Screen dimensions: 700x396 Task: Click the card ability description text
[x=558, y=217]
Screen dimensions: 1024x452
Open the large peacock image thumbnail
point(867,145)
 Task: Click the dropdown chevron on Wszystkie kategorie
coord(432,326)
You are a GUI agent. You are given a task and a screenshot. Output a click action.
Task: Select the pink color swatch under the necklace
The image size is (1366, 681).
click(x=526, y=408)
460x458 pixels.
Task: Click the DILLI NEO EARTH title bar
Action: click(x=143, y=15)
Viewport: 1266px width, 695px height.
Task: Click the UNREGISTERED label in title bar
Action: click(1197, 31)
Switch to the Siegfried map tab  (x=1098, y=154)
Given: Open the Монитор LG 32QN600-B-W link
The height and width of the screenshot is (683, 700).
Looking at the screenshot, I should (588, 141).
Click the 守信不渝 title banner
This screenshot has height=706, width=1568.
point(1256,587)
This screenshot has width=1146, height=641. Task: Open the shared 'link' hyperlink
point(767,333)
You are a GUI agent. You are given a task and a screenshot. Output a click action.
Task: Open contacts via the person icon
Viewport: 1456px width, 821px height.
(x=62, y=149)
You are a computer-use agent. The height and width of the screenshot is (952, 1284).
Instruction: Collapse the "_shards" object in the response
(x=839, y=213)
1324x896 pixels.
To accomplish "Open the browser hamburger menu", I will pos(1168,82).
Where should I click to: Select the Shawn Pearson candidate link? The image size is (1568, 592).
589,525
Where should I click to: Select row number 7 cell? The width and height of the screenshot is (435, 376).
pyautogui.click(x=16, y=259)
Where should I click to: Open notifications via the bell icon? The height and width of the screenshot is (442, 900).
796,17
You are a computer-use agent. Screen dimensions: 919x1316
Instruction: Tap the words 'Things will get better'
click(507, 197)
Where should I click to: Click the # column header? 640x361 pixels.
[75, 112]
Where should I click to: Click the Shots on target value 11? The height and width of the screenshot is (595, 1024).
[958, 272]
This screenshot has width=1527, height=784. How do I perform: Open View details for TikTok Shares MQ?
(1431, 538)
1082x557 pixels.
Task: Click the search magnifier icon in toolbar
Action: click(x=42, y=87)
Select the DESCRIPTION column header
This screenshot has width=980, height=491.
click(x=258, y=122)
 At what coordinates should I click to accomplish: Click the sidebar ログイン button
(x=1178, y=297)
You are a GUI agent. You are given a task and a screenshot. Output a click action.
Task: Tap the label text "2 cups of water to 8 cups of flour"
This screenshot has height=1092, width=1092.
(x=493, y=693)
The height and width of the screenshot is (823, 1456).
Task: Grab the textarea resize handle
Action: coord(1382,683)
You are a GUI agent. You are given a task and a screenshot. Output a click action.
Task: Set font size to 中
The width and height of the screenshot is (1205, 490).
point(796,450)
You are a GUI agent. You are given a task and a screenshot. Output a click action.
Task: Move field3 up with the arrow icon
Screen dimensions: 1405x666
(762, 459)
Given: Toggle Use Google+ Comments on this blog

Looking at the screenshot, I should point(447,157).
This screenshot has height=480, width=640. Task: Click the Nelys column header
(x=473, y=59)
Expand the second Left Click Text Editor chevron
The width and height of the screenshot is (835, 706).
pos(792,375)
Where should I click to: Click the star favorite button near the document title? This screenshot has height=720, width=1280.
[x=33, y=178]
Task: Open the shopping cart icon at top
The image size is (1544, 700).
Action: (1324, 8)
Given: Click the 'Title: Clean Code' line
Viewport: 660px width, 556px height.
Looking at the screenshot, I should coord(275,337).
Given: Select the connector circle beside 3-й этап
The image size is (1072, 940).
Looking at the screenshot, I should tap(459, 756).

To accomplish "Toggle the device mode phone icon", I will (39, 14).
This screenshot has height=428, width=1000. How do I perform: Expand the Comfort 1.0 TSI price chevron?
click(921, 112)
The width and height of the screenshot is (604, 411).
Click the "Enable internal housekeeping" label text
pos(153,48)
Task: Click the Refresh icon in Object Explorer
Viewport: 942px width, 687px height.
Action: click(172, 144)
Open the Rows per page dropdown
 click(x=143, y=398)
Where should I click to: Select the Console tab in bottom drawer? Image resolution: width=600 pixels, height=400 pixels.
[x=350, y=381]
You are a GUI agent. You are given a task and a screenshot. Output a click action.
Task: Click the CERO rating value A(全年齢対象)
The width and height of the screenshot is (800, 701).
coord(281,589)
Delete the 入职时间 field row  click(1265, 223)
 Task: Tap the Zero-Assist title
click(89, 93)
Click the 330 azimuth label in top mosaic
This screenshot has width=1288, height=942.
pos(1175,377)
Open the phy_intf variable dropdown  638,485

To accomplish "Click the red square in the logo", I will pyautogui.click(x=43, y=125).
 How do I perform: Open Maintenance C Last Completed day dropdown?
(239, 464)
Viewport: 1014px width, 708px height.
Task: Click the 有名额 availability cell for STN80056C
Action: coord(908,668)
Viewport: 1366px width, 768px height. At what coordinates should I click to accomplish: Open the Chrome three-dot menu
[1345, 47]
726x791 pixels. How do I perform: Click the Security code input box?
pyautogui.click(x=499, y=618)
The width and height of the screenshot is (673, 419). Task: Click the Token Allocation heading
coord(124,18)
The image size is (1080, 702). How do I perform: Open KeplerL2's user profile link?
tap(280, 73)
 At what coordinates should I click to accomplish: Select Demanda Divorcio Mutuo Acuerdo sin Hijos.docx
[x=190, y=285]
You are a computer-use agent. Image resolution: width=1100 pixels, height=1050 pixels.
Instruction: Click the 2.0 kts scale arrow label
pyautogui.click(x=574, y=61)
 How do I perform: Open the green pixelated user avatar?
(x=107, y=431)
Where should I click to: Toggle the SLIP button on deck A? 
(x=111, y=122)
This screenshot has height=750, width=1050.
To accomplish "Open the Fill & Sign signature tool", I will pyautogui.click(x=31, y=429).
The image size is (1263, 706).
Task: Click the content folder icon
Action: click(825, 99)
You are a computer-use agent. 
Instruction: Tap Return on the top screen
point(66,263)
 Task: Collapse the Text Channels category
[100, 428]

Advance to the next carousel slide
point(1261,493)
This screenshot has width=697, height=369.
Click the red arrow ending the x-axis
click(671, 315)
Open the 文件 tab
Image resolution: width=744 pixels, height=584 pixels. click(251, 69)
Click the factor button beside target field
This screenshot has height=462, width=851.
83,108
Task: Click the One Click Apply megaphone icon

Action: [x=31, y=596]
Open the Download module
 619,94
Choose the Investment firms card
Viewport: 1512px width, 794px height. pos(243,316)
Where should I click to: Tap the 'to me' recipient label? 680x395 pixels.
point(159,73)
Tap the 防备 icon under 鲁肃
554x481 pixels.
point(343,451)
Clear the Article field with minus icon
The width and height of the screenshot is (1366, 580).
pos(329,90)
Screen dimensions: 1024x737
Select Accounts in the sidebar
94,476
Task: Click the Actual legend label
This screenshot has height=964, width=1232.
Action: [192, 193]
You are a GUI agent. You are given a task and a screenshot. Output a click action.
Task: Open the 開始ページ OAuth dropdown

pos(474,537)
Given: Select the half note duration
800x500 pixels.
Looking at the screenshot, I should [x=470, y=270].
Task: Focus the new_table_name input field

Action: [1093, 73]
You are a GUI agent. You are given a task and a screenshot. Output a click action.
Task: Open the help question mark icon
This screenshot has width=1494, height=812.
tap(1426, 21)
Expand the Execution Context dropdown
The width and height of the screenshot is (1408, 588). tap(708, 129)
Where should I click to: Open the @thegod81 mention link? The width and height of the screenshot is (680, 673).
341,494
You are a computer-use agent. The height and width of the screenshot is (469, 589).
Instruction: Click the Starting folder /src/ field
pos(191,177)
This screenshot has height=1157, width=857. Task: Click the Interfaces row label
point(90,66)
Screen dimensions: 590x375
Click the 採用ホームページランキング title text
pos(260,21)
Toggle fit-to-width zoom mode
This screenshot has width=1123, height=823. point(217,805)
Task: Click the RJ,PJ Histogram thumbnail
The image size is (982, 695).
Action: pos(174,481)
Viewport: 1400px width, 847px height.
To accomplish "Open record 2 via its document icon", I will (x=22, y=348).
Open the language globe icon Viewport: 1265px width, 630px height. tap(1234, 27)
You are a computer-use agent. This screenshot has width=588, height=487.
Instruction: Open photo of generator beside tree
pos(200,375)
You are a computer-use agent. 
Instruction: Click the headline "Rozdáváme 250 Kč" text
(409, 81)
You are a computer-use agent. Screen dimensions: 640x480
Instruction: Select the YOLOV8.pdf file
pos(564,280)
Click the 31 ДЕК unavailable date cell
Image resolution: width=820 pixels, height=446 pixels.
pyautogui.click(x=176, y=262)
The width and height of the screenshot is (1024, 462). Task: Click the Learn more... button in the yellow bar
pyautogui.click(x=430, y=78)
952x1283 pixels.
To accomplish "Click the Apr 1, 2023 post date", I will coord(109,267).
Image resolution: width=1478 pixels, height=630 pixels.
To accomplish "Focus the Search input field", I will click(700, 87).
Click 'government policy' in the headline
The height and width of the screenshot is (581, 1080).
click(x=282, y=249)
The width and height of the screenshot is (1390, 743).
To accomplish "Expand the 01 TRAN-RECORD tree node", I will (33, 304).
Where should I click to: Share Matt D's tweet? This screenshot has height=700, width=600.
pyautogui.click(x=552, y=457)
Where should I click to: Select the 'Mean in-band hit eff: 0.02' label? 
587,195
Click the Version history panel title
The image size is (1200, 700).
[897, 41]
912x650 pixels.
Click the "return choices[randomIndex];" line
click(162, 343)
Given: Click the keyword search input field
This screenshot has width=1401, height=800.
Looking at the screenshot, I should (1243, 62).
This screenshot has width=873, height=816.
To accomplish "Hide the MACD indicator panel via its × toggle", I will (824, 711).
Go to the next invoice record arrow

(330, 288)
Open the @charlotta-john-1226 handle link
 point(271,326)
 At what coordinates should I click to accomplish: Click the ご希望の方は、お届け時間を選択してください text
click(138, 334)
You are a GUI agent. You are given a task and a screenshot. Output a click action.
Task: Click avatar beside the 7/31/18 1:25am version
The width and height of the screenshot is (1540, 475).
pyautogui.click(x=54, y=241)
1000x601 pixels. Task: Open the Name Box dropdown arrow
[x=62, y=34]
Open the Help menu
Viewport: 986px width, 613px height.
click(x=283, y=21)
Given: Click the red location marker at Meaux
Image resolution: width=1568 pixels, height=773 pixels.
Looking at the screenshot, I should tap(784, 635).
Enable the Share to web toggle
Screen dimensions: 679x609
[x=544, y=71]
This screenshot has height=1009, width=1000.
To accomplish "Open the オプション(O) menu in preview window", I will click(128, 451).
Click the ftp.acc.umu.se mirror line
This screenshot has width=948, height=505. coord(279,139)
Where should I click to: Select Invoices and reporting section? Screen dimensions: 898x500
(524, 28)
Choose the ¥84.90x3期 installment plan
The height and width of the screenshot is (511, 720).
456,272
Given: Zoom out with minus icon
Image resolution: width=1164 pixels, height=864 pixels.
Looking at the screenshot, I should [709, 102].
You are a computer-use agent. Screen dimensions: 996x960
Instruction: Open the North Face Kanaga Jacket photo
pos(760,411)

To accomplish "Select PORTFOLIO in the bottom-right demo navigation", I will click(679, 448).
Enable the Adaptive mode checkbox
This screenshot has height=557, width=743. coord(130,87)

----------

Only the lines from the one containing "Choose the ¥84.90x3期 installment plan" through the last line of the records belong in the answer, each written out exactly.

◆ Worked solution
Choose the ¥84.90x3期 installment plan
The height and width of the screenshot is (511, 720).
456,272
Given: Zoom out with minus icon
Image resolution: width=1164 pixels, height=864 pixels.
Looking at the screenshot, I should [709, 102].
You are a computer-use agent. Screen dimensions: 996x960
Instruction: Open the North Face Kanaga Jacket photo
pos(760,411)

To accomplish "Select PORTFOLIO in the bottom-right demo navigation", I will click(679, 448).
Enable the Adaptive mode checkbox
This screenshot has height=557, width=743. coord(130,87)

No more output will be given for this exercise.